La escritora británica, premio Nobel en el año 2007, creció en el ocaso del colonialismo y comprometió su voz con los derechos de los desfavorecidos
18 nov 2013 . Actualizado a las 12:16 h.Suscitó cierta cínica sorpresa la imagen casera, campechana y descuidada de la escritora angloiraní Doris Lessing cuando hizo sus primeras valoraciones de tras conocer que había sido galardonada con el Premio Nobel de Literatura 2007. ¡Como si el arte tuviese que ver con el estilo en el vestir! Los medios tomaron al asalto su casa en West Hampsted, al lado de un pequeño bosque al norte de Londres, y apenas se bajó de un taxi le espetaron la noticia. Con su flema británica, les sugirió: «Miren, ustedes me dicen lo que tengo que decir y yo lo digo». A sus 87 años estaba muy lejos de su cénit creativo como narradora, pero continuaba siendo una mujer de carácter, más preocupada por la realidad, por su hijo, por los derechos de los desfavorecidos, por leer y escribir que por el decoro de su aspecto físico, el cuidado de su jardín o la brillantez de sus palabras.
Dicen que tenía su casa desordenada, llena de libros por todas partes y de pequeños objetos y recuerdos, tomada por sus gatos, cercana a la guarida de un afectado por el síndrome de Diógenes.
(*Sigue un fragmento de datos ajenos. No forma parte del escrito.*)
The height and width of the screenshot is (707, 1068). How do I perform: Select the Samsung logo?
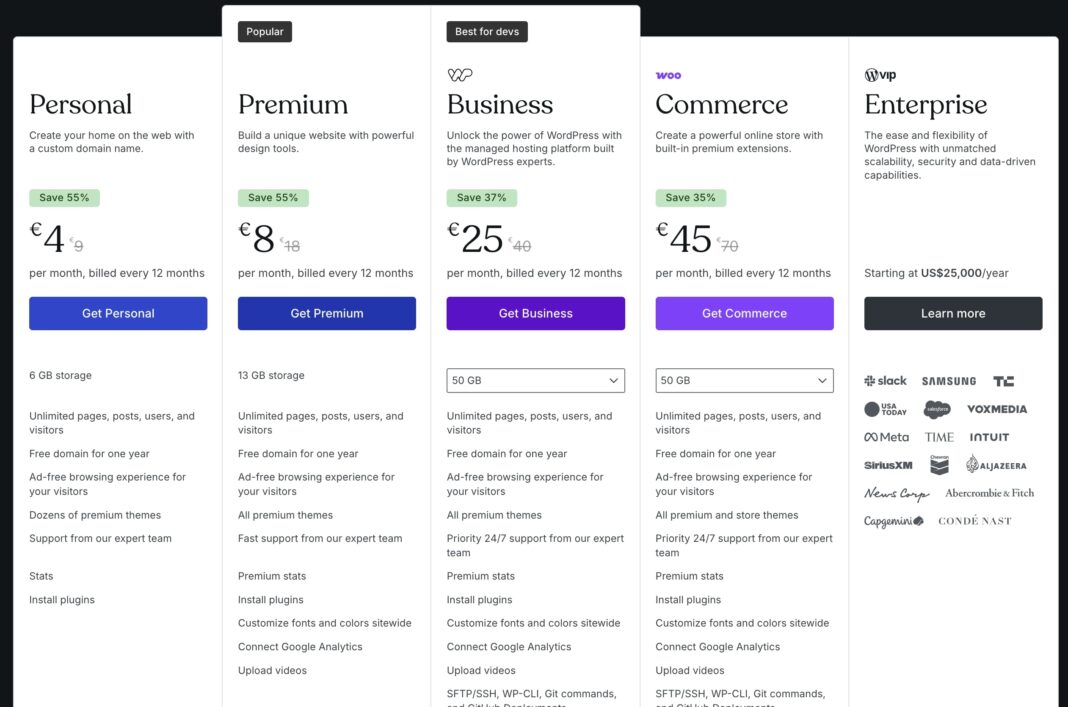(x=948, y=380)
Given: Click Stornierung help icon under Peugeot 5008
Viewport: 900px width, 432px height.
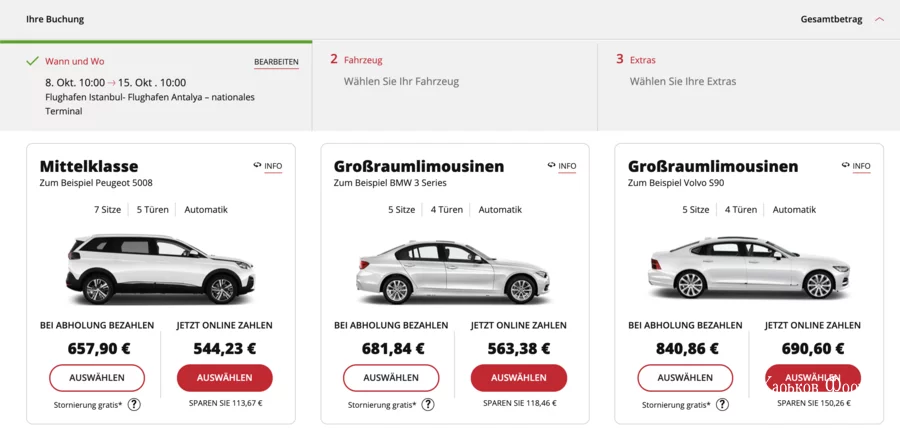Looking at the screenshot, I should tap(134, 404).
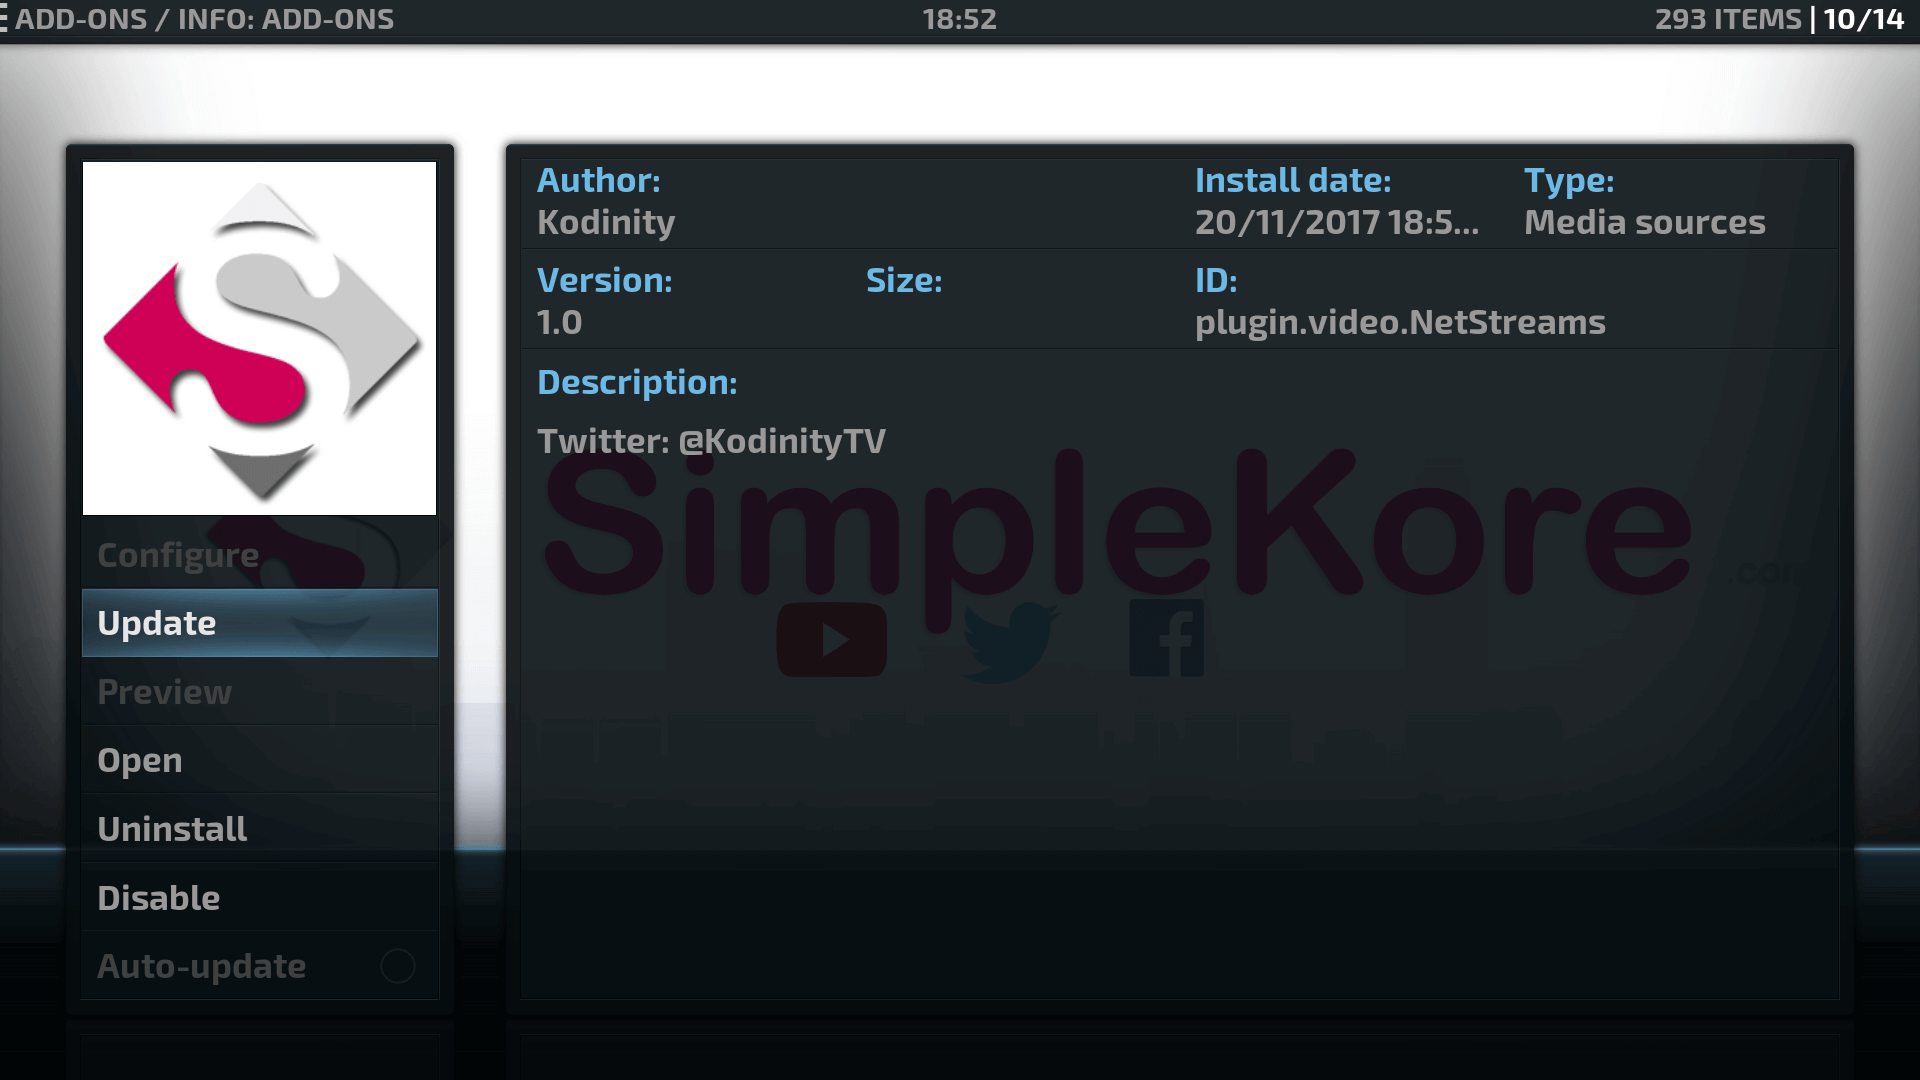Image resolution: width=1920 pixels, height=1080 pixels.
Task: Click the NetStreams plugin logo icon
Action: tap(258, 338)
Sin embargo, en su humor, en la luz inteligente de su mirada, seguía siendo ese férreo producto salido del poscolonialismo británico, hija de un funcionario del imperio destinado en la ciudad persa de Kermanshah (hoy Irán), donde ella nació, y cuya infancia transcurrió poco después en una granja de Rodesia del Sur (actual Zimbabue), donde vivió hasta 1951.
Tal periplo vital forjó su visión combativa, su conciencia crítica sobre las urgencias de tomar parte en la lucha por los derechos de la mujer y contra el apartheid. Y no rehuía la controversia. Por algo la Academia Sueca justificó su elección entonces -tarde, como ya es costumbre- al alabar su obra como la de «una narradora épica de la experiencia femenina, que se propuso analizar con escepticismo, pasión y fuerza visionaria una civilización fragmentada». Porque ella fue una luchadora, una trabajadora, decidida, testaruda, que enseguida se emancipó del yugo familiar, y a la que irritaba que le preguntaran por la inspiración, cuando, en su opinión, la experiencia creativa era sobre todo dedicación, pasión, empeño.
El espíritu de la época
Y de eso a Lessing le sobraba. Solía decir que adoraba contar historias, pegadas a la realidad. «Solamente fui parte del espíritu de la época, la época en la que viví», corroboró. En este sentido, su condición de persona normal, de la calle, le impedía participar de los cenáculos literarios y el regodeo en los elogios. Hasta deploraba que la considerasen feminista en tanto que su novela El cuaderno dorado (1962) fue elevada a emblema del movimiento -«instintivamente rechazo todo movimiento», decía-. Así fue como renunció a varias distinciones, entre ellas, en 1999, el título de dama del Imperio británico a la mismísima reina Isabel II: «Ya no hay ningún imperio», alegó.
El cuaderno dorado -su obra más reconocida-, la pentalogía Hijos de la violencia (1952-1969), La buena terrorista (1985), Diario de una buena vecina (1983), Las abuelas (2003), o los libros que publica bajo el seudónimo de Jane Somers, son los hitos mayores de una larga trayectoria literaria de ficción. También los títulos más autobiográficos Dentro de mí (1995) y Un paseo por la sombra (1997) son especialmente significativos en el marco de su producción.
Tras conocerse su muerte ayer, Nicholas Pearson, su editor en HarperCollins, aseguró a medios locales: «Incluso a muy avanzada edad siempre fue intelectualmente inquieta, reinventándose, curiosa sobre el cambiante mundo que nos rodea, siempre inspiradora». Para la escritora Ana María Moix, «era una autora muy completa, tanto en su dominio del cuento, la novela o el ensayo, como en su visión anticipativa, desgraciadamente, de la hecatombe ecológica del planeta, con inundaciones, terremotos y hambrunas».